═══ Provided passage ═══

Arthritis & Osteopathy

Arthritis may be divided into two types – degenerative and inflammatory.

Degenerative or osteoarthritis is the common form of arthritis and it is usually associated with the joints wear and tear over a period of time. Osteoarthritis is more common among women and people aged over 45. It’s a major cause of disability and reduction in quality of life in Australia. Typical locations of osteoarthritis are the hips, knees, spine and hands. The symptoms may include pain, stiffness, restricted mobility, swelling and even creaking sounds called crepitus. The so called wear and tear relates to the cartilage that protects the bony surfaces. The cartilage becomes brittle and breaks down. The bone underneath makes up for this by thickening and growing outwards, creating outgrowths (osteophytes). These can make your joint appear knobbly. The capsule around the joint also thickens and becomes inflamed.

Inflammatory arthritis such as Rheumatoid Arthritis is a autoimmune disease where the white blood cells and antibody proteins that usually fight infections attack your joints instead. This causes inflammation, where you may experience heat, swelling and tenderness in the affected joint. Other symptoms may include severe pain, stiffness, deformity, weak muscles, persistent fatigue.

Eventually the inflammation may lead to thinning of the cartilage and may cause the bone to be worn away. Rheumatoid arthritis may also cause inflammation of the sheaths around your tendons. It can affect other parts of your body, such as your lungs, but this is rare. Rheumatoid arthritis usually starts in middle life, with onset generally occurring between the ages of 35 to 64. It affects around one per cent of Australia’s population.










Osteopathy treatment has a large part to play in the overall management of arthritis. Osteopathy for people with arthritis is aimed to:

  1. Provide immediate relief from symptoms
  2. Reduce pain and swelling
  3. Promote range of joint movement
  4. Improve mobility
  5. Assist in rehabilitation after surgery such as hip replacement
  6. Educate on how you can improve your quality of life through diet and nutritional support, posture, and exercise

Treatment is not painful and often symptom relief begins immediately.  Treatments may include:
Mobilisation and manipulation techniques are passive movements applied to a joint or soft tissue by the Osteopath in a specific manner to help restore full movement to a joint that is painful and restricted. Manual therapy is often useful in the chronic forms of arthritis and is often successful when other methods such as heat and exercises have given little or no relief.

Exercise A balanced program of rest and exercise, and careful attention to joint posture is an important part of pain management, joint protection and maintenance of your joint function. Controlled exercise helps lessen pain and stiffness and improves the strength of muscles and ligaments, so helping to stabilise joints. Exercise in warm water or salt baths may also be recommended.

Self-Management Individuals who participate in self-management programs notice decrease in joint pain and frequency of arthritis-related doctors’ visits, increases in physical activity and overall improvement in quality of life. You will be given positive advice related to your lifestyle and about how you use your body. You may also be given advice about your diet, which in some people may be a factor in their arthritis.

═══

> Assignment: Rewrite the part of the arthritis and osteopathy text that begins at the words "Exercise A balanced" and ends after "in their arthritis.", substituting "Regular exercise" for "Controlled exercise".

═══ Supplied records ═══

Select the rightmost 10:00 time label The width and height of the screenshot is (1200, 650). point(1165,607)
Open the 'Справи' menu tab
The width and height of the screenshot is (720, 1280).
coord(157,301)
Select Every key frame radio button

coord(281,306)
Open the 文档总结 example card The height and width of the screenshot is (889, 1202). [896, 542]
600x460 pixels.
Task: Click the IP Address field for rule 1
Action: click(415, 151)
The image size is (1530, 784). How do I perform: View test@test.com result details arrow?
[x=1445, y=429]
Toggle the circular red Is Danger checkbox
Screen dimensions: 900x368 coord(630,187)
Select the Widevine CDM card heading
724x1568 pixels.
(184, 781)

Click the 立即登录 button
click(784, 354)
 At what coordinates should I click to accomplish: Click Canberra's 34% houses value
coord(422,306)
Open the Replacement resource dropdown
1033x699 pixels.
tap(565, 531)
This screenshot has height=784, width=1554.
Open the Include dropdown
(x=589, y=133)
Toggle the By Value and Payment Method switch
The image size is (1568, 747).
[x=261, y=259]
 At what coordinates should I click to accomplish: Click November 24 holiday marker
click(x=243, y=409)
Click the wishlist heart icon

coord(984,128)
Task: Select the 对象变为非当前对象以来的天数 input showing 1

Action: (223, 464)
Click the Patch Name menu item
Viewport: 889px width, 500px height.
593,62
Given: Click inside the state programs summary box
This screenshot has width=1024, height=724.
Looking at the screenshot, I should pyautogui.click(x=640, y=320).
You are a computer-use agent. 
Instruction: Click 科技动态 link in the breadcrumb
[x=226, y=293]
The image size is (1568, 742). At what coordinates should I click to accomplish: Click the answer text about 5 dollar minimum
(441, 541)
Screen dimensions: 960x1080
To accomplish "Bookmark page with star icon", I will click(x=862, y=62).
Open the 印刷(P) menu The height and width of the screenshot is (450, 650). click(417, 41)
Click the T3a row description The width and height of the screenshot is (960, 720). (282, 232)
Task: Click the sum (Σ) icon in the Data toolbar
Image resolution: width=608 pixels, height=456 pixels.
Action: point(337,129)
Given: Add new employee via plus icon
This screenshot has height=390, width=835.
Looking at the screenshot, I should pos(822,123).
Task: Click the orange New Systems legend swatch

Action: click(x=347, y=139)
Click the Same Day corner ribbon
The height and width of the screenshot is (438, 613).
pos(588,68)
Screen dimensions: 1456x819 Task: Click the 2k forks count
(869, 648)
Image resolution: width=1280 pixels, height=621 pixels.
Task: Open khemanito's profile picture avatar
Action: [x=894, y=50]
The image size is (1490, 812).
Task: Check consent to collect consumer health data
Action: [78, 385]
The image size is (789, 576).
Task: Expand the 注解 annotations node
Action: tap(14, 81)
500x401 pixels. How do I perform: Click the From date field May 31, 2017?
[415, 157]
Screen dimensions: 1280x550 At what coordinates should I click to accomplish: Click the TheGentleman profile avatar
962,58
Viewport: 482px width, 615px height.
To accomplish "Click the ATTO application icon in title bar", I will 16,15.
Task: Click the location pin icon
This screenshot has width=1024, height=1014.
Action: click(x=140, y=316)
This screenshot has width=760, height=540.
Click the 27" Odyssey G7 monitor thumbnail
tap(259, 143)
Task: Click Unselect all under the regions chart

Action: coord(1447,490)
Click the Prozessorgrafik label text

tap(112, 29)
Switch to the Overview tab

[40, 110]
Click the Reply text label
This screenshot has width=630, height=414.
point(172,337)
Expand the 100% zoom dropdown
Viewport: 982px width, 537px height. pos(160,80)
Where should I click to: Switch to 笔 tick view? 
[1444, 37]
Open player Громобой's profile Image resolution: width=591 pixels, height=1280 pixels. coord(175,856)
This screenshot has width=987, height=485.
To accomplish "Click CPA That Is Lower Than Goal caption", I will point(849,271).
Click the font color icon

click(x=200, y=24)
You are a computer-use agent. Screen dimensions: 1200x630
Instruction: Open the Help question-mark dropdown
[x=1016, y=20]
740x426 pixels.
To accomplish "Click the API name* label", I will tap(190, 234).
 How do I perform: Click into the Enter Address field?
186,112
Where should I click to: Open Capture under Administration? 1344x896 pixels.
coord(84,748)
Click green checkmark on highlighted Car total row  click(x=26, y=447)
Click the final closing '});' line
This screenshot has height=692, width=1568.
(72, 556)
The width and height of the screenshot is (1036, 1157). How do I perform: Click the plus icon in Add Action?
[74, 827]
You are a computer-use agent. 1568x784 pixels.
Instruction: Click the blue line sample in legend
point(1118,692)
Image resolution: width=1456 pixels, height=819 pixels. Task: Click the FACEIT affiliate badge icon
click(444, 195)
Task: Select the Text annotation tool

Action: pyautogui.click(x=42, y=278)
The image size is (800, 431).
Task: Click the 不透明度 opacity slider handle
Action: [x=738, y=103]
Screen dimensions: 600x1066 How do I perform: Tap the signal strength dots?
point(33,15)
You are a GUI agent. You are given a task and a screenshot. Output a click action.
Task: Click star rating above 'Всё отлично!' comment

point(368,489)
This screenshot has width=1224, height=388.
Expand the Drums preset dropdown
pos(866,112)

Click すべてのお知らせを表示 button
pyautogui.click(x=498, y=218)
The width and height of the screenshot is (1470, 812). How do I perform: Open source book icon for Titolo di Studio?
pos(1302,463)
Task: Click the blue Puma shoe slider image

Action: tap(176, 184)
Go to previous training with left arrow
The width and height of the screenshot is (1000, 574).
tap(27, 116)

═══

> Result of the task:
Exercise A balanced program of rest and exercise, and careful attention to joint posture is an important part of pain management, joint protection and maintenance of your joint function. Regular exercise helps lessen pain and stiffness and improves the strength of muscles and ligaments, so helping to stabilise joints. Exercise in warm water or salt baths may also be recommended.

Self-Management Individuals who participate in self-management programs notice decrease in joint pain and frequency of arthritis-related doctors’ visits, increases in physical activity and overall improvement in quality of life. You will be given positive advice related to your lifestyle and about how you use your body. You may also be given advice about your diet, which in some people may be a factor in their arthritis.